(Records shown begins)

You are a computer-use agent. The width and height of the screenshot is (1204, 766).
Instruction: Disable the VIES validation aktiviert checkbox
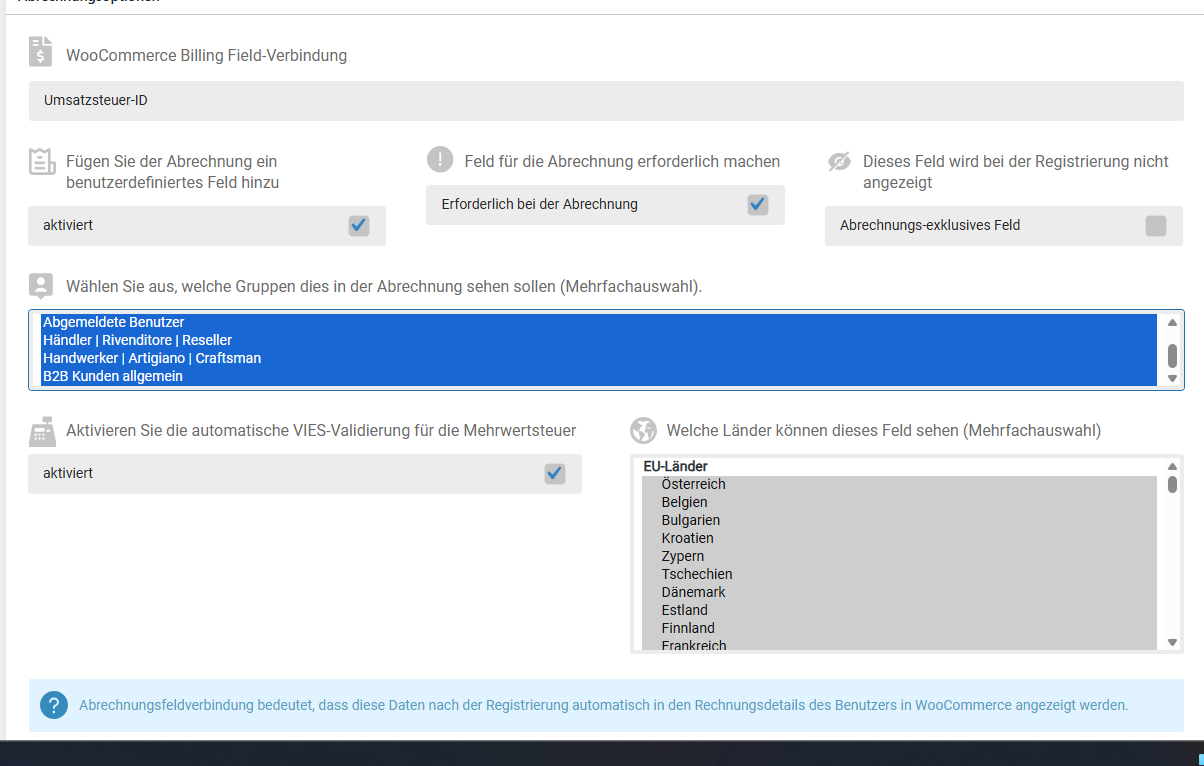(x=554, y=474)
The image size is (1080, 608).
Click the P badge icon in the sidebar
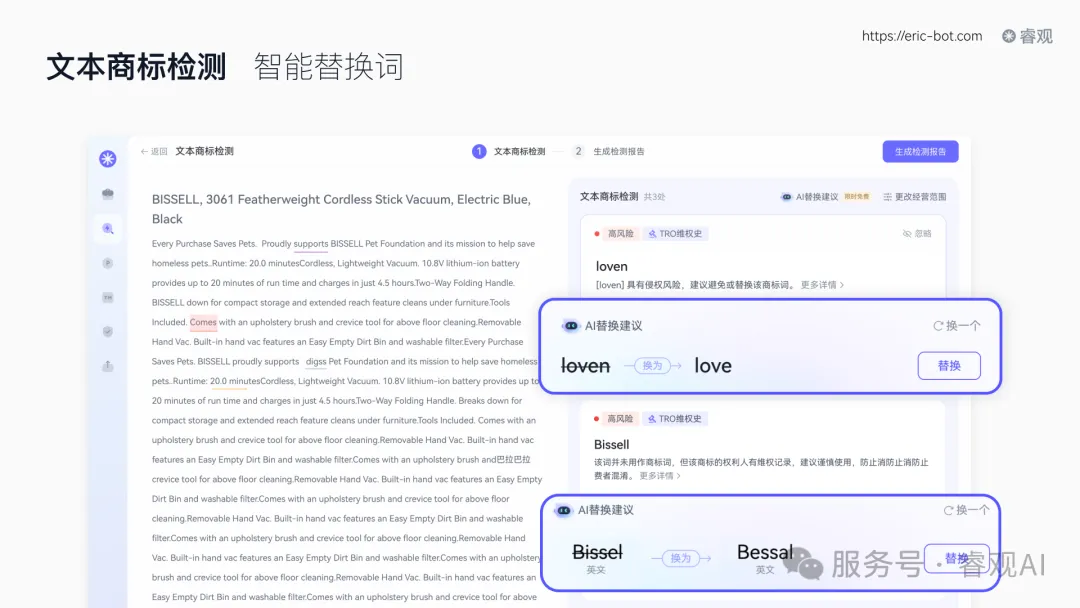pos(108,263)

(Records shown ends)

# Task directions:
Transcribe the material exactly, and leave out whatever pictures it holds.

# Written response:
You are a computer-use agent. The width and height of the screenshot is (1204, 766).
Instruction: Disable the VIES validation aktiviert checkbox
(x=554, y=474)
The image size is (1080, 608).
Click the P badge icon in the sidebar
pos(108,263)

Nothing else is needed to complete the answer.